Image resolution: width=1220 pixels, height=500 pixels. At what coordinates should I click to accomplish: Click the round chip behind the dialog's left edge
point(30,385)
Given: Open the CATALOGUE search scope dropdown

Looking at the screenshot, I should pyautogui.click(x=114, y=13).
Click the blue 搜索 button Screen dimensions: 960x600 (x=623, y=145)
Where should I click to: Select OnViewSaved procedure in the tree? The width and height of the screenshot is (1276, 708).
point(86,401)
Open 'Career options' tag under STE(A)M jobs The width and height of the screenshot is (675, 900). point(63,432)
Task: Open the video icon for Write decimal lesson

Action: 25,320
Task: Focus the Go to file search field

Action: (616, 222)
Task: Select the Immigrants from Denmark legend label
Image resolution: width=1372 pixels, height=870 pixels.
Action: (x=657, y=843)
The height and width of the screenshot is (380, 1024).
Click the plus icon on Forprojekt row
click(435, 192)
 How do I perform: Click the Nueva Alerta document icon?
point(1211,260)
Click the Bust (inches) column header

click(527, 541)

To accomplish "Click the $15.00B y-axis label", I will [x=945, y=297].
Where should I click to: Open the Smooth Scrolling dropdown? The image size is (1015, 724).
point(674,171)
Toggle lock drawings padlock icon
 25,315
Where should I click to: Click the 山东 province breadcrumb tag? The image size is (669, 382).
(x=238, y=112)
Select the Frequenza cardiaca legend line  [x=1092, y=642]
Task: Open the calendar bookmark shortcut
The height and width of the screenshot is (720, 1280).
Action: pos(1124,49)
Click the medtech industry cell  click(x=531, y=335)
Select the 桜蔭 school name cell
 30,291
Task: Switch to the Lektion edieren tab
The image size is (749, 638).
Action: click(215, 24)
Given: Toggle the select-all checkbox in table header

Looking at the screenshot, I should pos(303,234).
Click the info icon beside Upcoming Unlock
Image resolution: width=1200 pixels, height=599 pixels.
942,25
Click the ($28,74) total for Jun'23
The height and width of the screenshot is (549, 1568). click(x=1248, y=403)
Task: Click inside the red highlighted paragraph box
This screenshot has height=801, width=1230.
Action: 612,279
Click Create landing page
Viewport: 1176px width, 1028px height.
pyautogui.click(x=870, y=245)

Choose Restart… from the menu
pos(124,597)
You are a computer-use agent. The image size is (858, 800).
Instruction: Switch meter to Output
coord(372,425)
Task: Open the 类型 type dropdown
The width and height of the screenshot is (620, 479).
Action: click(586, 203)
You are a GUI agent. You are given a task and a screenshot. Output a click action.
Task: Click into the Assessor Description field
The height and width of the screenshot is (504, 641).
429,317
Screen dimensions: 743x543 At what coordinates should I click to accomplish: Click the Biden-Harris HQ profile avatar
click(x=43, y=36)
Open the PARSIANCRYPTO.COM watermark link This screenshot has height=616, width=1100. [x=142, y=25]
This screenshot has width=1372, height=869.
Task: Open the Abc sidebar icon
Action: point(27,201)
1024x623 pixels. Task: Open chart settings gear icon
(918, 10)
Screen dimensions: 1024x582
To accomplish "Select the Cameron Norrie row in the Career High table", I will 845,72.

__________________________________________________

Reproduce each line from the listing above that includes the word "will".

SOLUTION TO THIS PROBLEM:
To accomplish "Click the $15.00B y-axis label", I will [x=945, y=297].
To accomplish "Select the Cameron Norrie row in the Career High table", I will 845,72.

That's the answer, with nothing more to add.